【高山歴史散策】 江名子町を歩く・東山遊歩道の隠れスポットを探索
高山市江名子町をご存じですか?
江戸時代の寺社が連なる東山寺町の南隣に位置し、「東山遊歩道」のコースにも入っている町です。
この町には「江戸街道」が通っており、町内には今も数多くの史跡が残っています。しかし、東山寺町ほど観光的にメジャーではないため、高山市民にもあまり知られていないのが実情です。
そこで今回は、江名子町にスポットを当てて、東山遊歩道のエリアを中心に、この町の歴史とその魅力についてご紹介します。
東山遊歩道と江名子について
飛騨高山・観光ビギナーさんのために、まずは東山遊歩道について解説します。
▲東山遊歩道の一角(宗猷寺町)
東山遊歩道とは、市街地の東端にある寺町を歩いて回る、全長約5.5kmの散策コースで、おもに「空町(そらまち)」と呼ばれる高台の一帯を歩きます。

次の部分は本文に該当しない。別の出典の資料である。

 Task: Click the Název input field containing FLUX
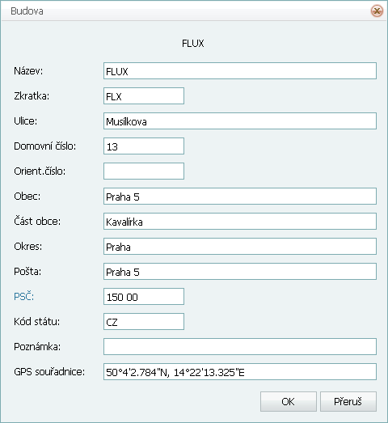tap(240, 71)
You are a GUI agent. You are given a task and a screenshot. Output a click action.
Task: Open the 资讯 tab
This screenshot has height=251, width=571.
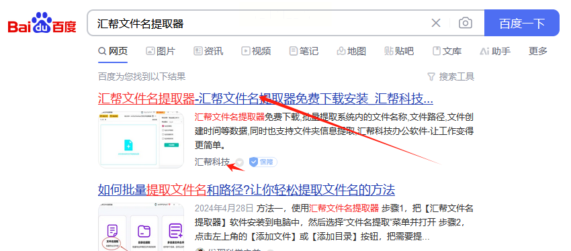(x=208, y=51)
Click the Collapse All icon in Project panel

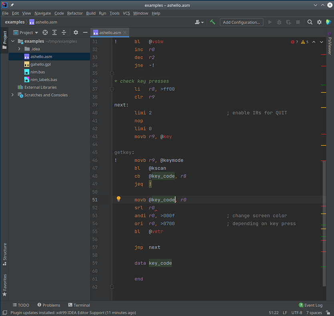coord(64,32)
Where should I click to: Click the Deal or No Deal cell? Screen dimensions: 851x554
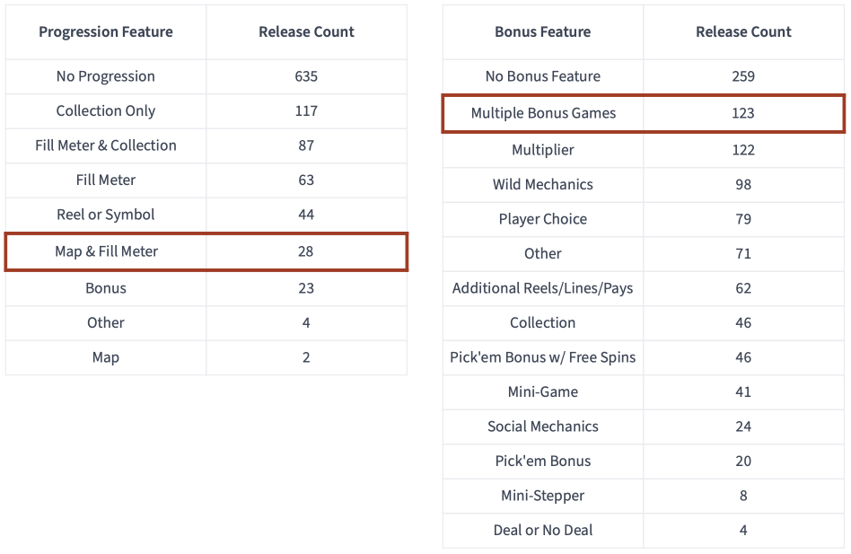(x=543, y=530)
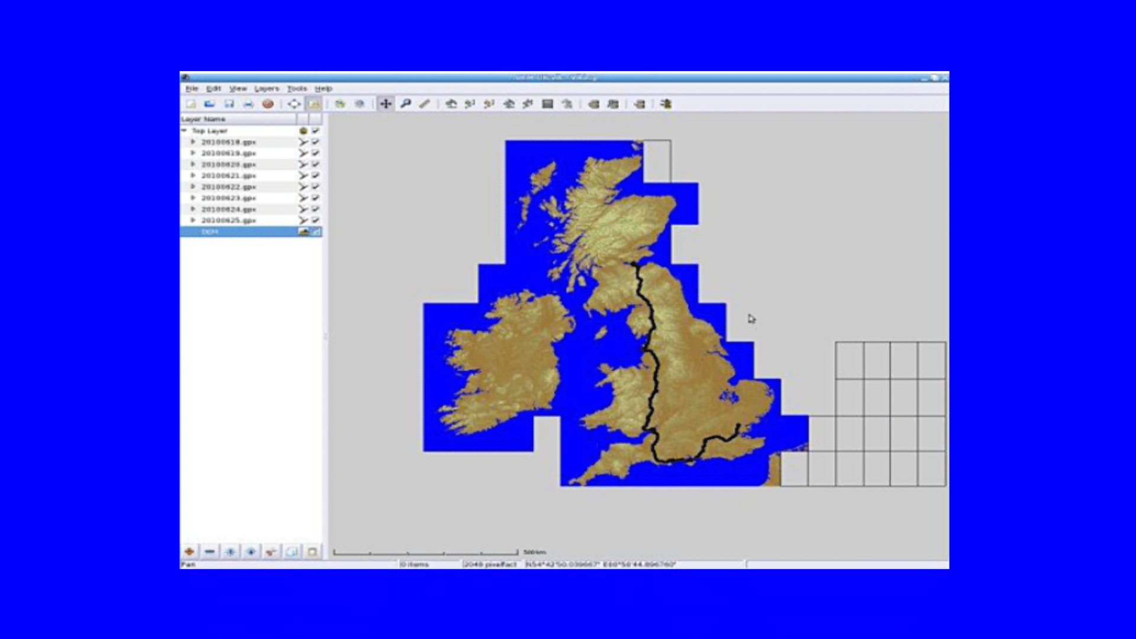Select the Zoom magnifier tool
The width and height of the screenshot is (1136, 639).
(x=405, y=104)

古い町並のような賑やかさはありませんが、市街地の喧騒から離れて静かに散策できるので、寺社巡りや歴史好きの観光客に人気のコースです。
ここで高山の歴史を少し説明しましょう。
戦国時代、飛騨国を統治した金森長近は、現在の高山市の町並みを作ります。この時、空町地内の一端にある城山に「高山城」を築き、そのふもとに金森家家臣の武家屋敷を置きました。

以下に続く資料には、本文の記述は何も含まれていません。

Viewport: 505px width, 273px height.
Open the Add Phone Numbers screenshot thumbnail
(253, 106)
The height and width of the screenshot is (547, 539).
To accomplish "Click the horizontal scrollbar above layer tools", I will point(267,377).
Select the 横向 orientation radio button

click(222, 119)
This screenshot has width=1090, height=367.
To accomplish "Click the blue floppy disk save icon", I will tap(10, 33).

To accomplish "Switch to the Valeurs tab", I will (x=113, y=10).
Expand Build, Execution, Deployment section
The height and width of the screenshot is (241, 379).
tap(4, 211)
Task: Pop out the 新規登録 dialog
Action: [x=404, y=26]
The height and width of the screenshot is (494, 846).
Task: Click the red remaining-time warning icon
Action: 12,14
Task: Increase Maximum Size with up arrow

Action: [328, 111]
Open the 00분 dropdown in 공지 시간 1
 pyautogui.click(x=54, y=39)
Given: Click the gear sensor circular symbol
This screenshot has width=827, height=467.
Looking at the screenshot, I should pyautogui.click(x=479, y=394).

さらに空町の東側の山裾には、神社や寺院を建築または移築し、京都の東山のような寺町を形成していきました。
▲金森家六代・頼旹の頃の高山の地割(「東山遊歩道」パンフレットより)
時が流れて江戸時代中期、飛騨国が江戸幕府直轄地(天領)になると、高山城は破城となり、空町の武家屋敷も壊されて畑になります。やがて畑に民家が建てられ、庶民が暮らすようになり、今の空町の風情が築かれていきました。
このような歴史的背景から、空町地区は「古い町並」の三町地区とは異なり、どこか昭和風のノスタルジックな雰囲気を漂わせています。
そんな空町地域の東山寺町を歩き、神社や寺院、江戸時代の名残が残る各史跡を巡るのが「東山遊歩道」です。
近年、このエリアは欧米系の外国人観光客に人気があり、高山の文化と歴史に触れながら思い思いに散策を楽しまれています。
▲東山遊歩道の北端、雲龍寺の山門(若達町)
「東山遊歩道」といえば、東山寺町の寺社めぐりというイメージが強く、東山寺町の北端「雲龍寺」から南端「宗猷寺」までの区間が有名ですが、宗猷寺よりも南方の「江名子町」も、東山遊歩道のコースの一部に含まれています。
▲「東山遊歩道」のパンフレットより。地図の右上・江名子川より上部の地区が江名子町です。
江名子町について深掘り!地理と歴史について
散策に出かける前にちょっと予習をしておきましょう。江名子町の位置と地名の由来について解説します!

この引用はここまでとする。